Large Language Models Reflect Human Citation Patterns with a Heightened Citation Bias
Andres Algaba, Carmen Mazijn, Vincent Holst, Floriano Tori, Sylvia Wenmackers, Vincent Ginis
TL;DR
This work investigates whether Large Language Models (LLMs) generate scholarly references in a way that mirrors human citation patterns while assessing potential biases arising from their parametric knowledge. By prompting GPT-4, GPT-4o, and Claude 3.5 to suggest references for anonymized in-text citations across 166 cs.LG papers published in AAAI, NeurIPS, ICML, and ICLR after GPT-4's knowledge cut-off, and validating against Semantic Scholar, the study analyzes bibliometric properties and citation networks of both existing and non-existent generated references. It finds that LLMs largely reflect human citation patterns but exhibit a heightened bias toward highly cited works, a tendency that persists after controlling for factors like year, title length, venue, and authors, and that extends to multiple models, including those with training data exposure to the target papers. The results suggest that while LLMs can assist in citation generation, they may amplify existing biases such as the Matthew effect, underscoring the need for bias-aware prompting and verification in scholarly workflows.
Abstract
Citation practices are crucial in shaping the structure of scientific knowledge, yet they are often influenced by contemporary norms and biases.

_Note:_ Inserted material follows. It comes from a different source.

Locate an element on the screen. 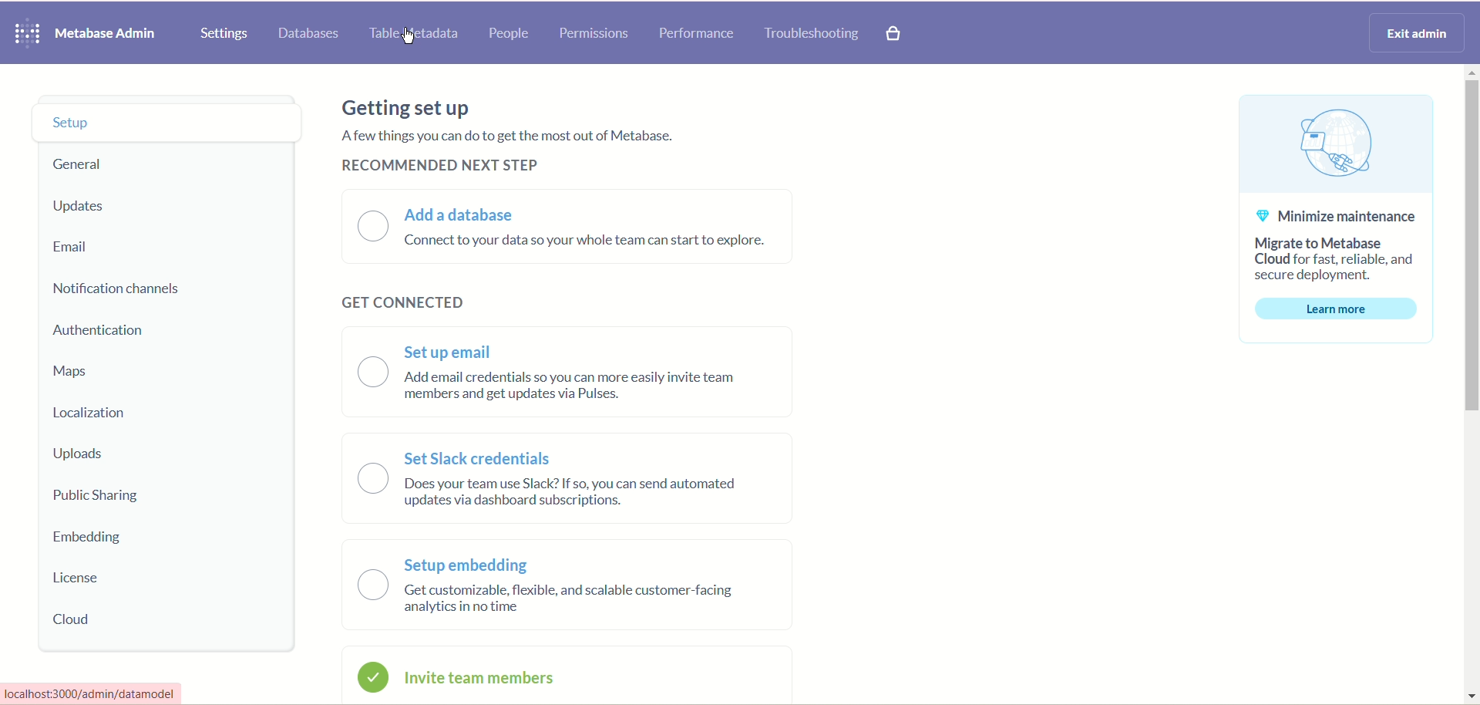 The width and height of the screenshot is (1480, 705). database is located at coordinates (311, 34).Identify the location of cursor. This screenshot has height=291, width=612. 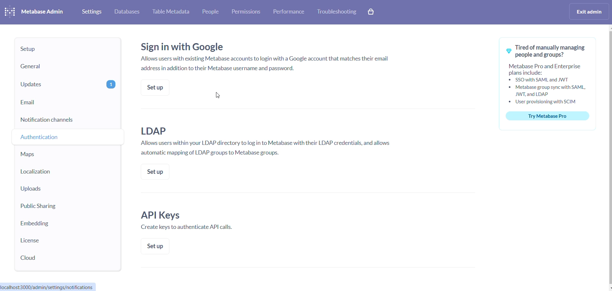
(36, 139).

The emergence of Large Language Models (LLMs) introduces a new dynamic to these practices. Interestingly, the characteristics and potential biases of references recommended by LLMs that entirely rely on their parametric knowledge, and not on search or retrieval-augmented generation, remain unexplored. Here, we analyze these characteristics in an experiment using a dataset from AAAI, NeurIPS, ICML, and ICLR, published after GPT-4's knowledge cut-off date. In our experiment, LLMs are tasked with suggesting scholarly references for the anonymized in-text citations within these papers. Our findings reveal a remarkable similarity between human and LLM citation patterns, but with a more pronounced high citation bias, which persists even after controlling for publication year, title length, number of authors, and venue. The results hold for both GPT-4, and the more capable models GPT-4o and Claude 3.5 where the papers are part of the training data. Additionally, we observe a large consistency between the characteristics of LLM's existing and non-existent generated references, indicating the model's internalization of citation patterns. By analyzing citation graphs, we show that the references recommended are embedded in the relevant citation context, suggesting an even deeper conceptual internalization of the citation networks. While LLMs can aid in citation generation, they may also amplify existing biases, such as the Matthew effect, and introduce new ones, potentially skewing scientific knowledge dissemination.